Mais les différends sont nombreux, notamment sur le programme nucléaire iranien, qui empoisonne les relations bilatérales depuis des décennies. Selon la télévision d'État iranienne, il n'en a pas été question pendant la première session de discussion. Le Premier ministre israélien, Benjamin Netanyahu, a déclaré dans la journée que "quels que soient les développements diplomatiques à venir", il ne permettrait "pas à l'Iran de se doter de l'arme nucléaire".

Toujours des affrontements au Liban

Outre la question du nucléaire, les discussions s'ouvrent aussi à l'ombre des affrontements entre Israël et le Hezbollah pro-iranien qui se sont poursuivis vendredi et samedi au Liban, en dépit d'une clause de l'accord-cadre prévoyant la fin des hostilités sur tous les fronts, et après la nouvelle fermeture, en représailles, du détroit d'Ormuz annoncée samedi par Téhéran. 

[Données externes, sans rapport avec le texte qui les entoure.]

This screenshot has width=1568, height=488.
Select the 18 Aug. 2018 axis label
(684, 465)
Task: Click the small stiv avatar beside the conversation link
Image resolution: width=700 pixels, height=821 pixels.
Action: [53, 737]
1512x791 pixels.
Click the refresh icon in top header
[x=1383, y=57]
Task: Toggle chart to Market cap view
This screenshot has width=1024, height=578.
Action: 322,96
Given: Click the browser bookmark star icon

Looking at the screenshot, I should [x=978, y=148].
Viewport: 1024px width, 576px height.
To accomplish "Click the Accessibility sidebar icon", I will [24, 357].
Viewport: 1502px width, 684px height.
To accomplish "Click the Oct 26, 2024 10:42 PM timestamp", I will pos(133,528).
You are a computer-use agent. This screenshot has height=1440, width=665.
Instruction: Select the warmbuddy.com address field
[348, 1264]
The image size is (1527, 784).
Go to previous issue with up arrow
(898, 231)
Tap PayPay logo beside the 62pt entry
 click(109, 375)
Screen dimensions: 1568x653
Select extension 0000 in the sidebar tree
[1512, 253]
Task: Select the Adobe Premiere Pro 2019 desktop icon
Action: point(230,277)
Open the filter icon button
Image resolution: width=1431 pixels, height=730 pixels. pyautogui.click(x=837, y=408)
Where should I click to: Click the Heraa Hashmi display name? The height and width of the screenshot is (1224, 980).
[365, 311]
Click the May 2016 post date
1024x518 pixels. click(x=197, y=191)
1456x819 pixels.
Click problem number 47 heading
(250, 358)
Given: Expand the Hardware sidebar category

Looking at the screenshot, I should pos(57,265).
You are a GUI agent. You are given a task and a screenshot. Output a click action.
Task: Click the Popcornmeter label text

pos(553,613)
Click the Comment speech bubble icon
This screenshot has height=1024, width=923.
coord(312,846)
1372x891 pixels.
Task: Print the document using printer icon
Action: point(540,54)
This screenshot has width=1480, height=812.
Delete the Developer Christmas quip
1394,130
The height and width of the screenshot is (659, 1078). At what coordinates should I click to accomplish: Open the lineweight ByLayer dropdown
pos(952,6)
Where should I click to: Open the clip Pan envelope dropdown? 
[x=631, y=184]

Des frappes de l'armée israélienne, qui occupe une partie du sud du Liban, ont fait au moins 30 morts samedi. L'armée israélienne restera dans le sud du Liban "aussi longtemps que nécessaire", a assuré Benjamin Netanyahu, tandis que de son côté, le chef du Hezbollah, Naïm Qassem, a refusé toute zone de sécurité israélienne dans le sud de son pays.